Aldir e Noel: dois poetas da Vila

Por LUÍS PIMENTEL

Noel Rosa no traço de Lan

Noel Rosa foi um dos mais produtivos compositores brasileiros das primeiras décadas do século 20. Entre os anos de 1929, quando compôs o primeiro grande samba, “Com que roupa?” (gravado em 1930 e sucesso absoluto no Carnaval de 1931) e 1937, quando morreu, construiu o conjunto de obras mais inspirado e admirado da música brasileira.

Aldir Blanc produziu intensamente a partir de meados dos anos 1970 e durante as duas primeiras décadas do século 20. Teve mais tempo para criar e ser fiel ao maior legado do Poeta da Vila: a crônica de costumes servindo de fonte de inspiração para a construção de obras-primas. E mais: da Vila também foi, pois embora nascido no Estácio, buscou a vida inteira o seu tesouro escondido na caverna da infância inesquecível, passada à sombra de goiabeiras na Rua dos Artistas (como contou, lindamente, nas crônicas reunidas no pequeno grande volume chamado “Vida Isabel – inventário de infância”).

Quis o destino que o dia 4 de maio registrasse no calendário a morte dos dois poetaços da Vila (Aldir, em 2020, vítima da terrível epidemia que varreu o planeta e matou tantos brasileiros – aquela mesma que o então presidente de plantão chamou de gripezinha; Noel, em 1937, vítima da tuberculose, doença que não frequentava os cabarés da Lapa nem os salões do café Nice, mas que era a vedete do momento).

Os dois gigantes enalteceram o bairro que não quer abafar ninguém ou suas mais românticas e poética ruas e arredores e tiveram ainda outra coincidência em suas trajetórias: ambos estudaram Medicina e ambos trocaram a vocação, com jaleco e bisturi, pelo chamado da música e das letras.

O amor (com direito a suas emoções, traições, desesperos, transcendências, alegrias, utopias e contratempos), o desamor, o botequim, o futebol, as crenças, descrenças e nuances estiveram presentes nos versos dos dois criadores imortais como se eles tivessem combinado, como se separados por pelo menos uma geração (um nasceu em 1910, o outro em 1946), falassem a mesmíssima língua; e falavam, é claro: a transcendental língua dos gênios.

Numa época em que uma simples tuberculose matava, Noel Rosa bebeu muito sereno – sempre acompanhado de um bom traçado, um conhaque e a cervejinha de fé – e descuidou do peito.

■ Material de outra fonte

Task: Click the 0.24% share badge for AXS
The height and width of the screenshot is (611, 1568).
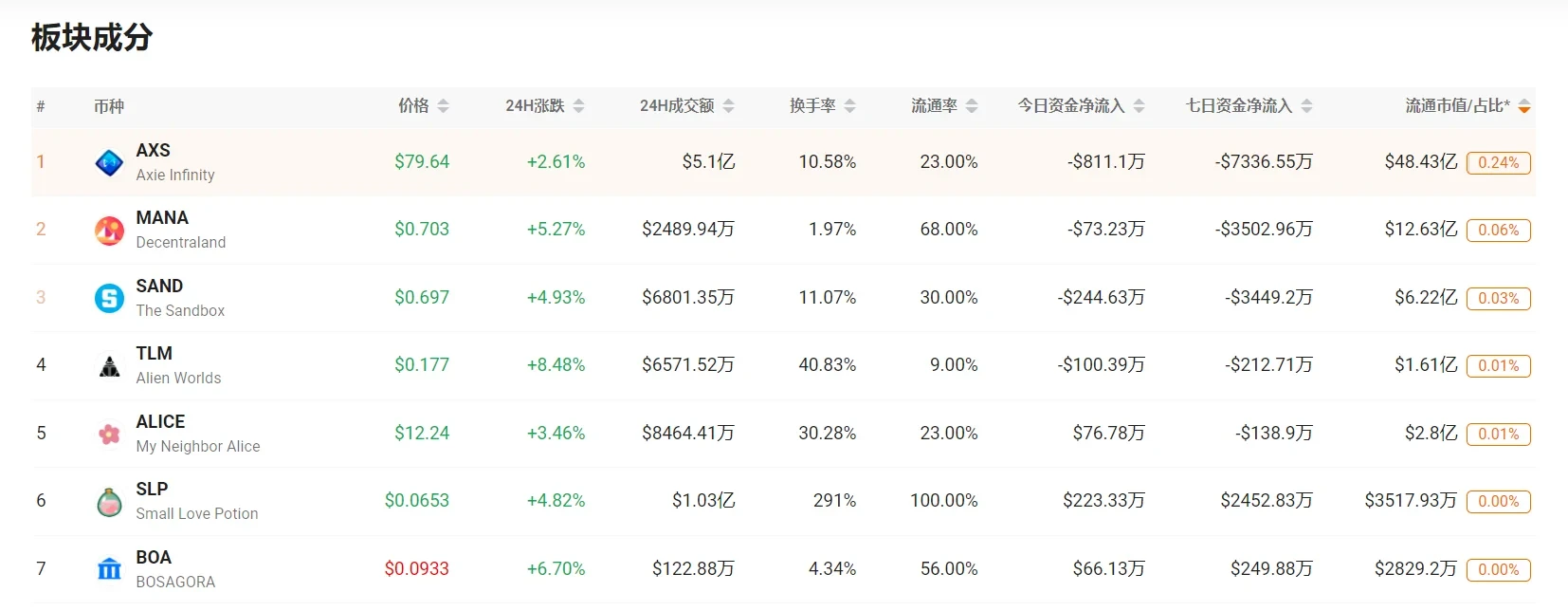Action: [1498, 162]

Num tempo em que o desprezo pela vida se tornou padrão nos destinos e na saúde dos brasileiros, Aldir Blanc foi impedido de continuar bebendo sua poesia e a transformando em esperança equilibrista. O primeiro está aqui, cento e tantos anos depois de nascido. O segundo também, cinco anos após sua partida.

E para todo o sempre, sempre estarão.